For what it's worth, very few people at the conference agreed with "my politics," which involve, as readers well know, a critique of the Constitution and a call for a new constitutional convention to reform it. (Only Larry Lessig, among the participants, supports a new convention.) It's true that everyone at the gathering, including, quite suprisingly, David Mayhew, who in his scholarship up to now has been, from my perspective, altoether complacent, agreed that something has gone amiss. But this is to say that they agree with the overwhelming number of Americans that the American political system is "dysfunctional." The conference very explicitly did NOT get into the particular issues of the moment, and I have gone out of my way to emphasize that the right, including libertarians like Jon Roland, seems scarcely more enamored of the current state of American politics, relative to their ability actually to make changes they think vitally necessary, than those along other places in the spectrum. I'd be interested in "nominations" of participants who would have argued some version of "don't worry, be happy, everything is fine in the good old US of A's political system."
Mickey Edwards, in particular (though he was not alone) attacked Mann and Ornstein for putting too much blame on the Republican Party. (I agree with Mann and Ornstein.) But I'm not sure how one determines the political tilt, say, of the panel on the judiciary or even on how to conduct elections, unless one is overtly willing to defend the desirability of suppressing the vote.
There seemed to be general agreement among the participants that we and governance are in trouble, although not necessarily whether that is a question of the governability of the country (or the world), or the causes or remedies for it.

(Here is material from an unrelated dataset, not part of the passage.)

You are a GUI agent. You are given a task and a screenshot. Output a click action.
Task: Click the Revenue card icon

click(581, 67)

It is convenient to blame partisanship, the drive to defeat the other party, as the main factor, but that ignores the very real differences in understanding of our situation. The sides disagree less about which alternative futures are preferable than about which are actually attainable.

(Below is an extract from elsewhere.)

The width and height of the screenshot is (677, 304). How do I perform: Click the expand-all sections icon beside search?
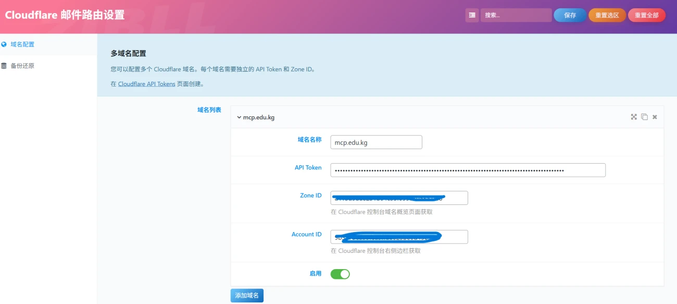472,15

Progressive democrats, if they even recognize that a debt bubble exists, perceive it at only a minor threat, and at least 20 years in the future. That leads them to think we can tax, spend, and grow our way out of it.
Fiscally conservative republicans see the debt bubble as much more of a threat of another great depression, but try to convince themselves the collapse is at least 10 years off and that we can cut and grow our way out of it.
This analyst sees economic collapse from the debt bubble as unavoidable no matter what we do, and that we missed the only chance we had to avoid it more than 30 years ago. We are like Wiley Coyote who has just run off the edge of a cliff and hangs in mid-air because he doesn't know it yet.
What we need to be doing now is preparing ourselves to survive the crash and recover from it. The crash doesn't have to bring the end of civilization, but it could if we don't do what we can to ameliorate the worst effects.
My next comment is the text of a handout I sent to participants and passed out to attendees.
I think folks along the ideological spectrum from progressivism/socialism to libertarianism can now at least sense the disfunction of our government.
I have come to agree with Sandy that we need a fundamental rewrite of the Constitution to address this disfunction.
Where I disagree with Sandy is that he blames the Constitution's remaining checks and balances against the progressivism/socialism he prefers, while I long ago concluded that progressivism/socialism is unsustainable and problem is that the Constitution allows progressivism/socialism at all.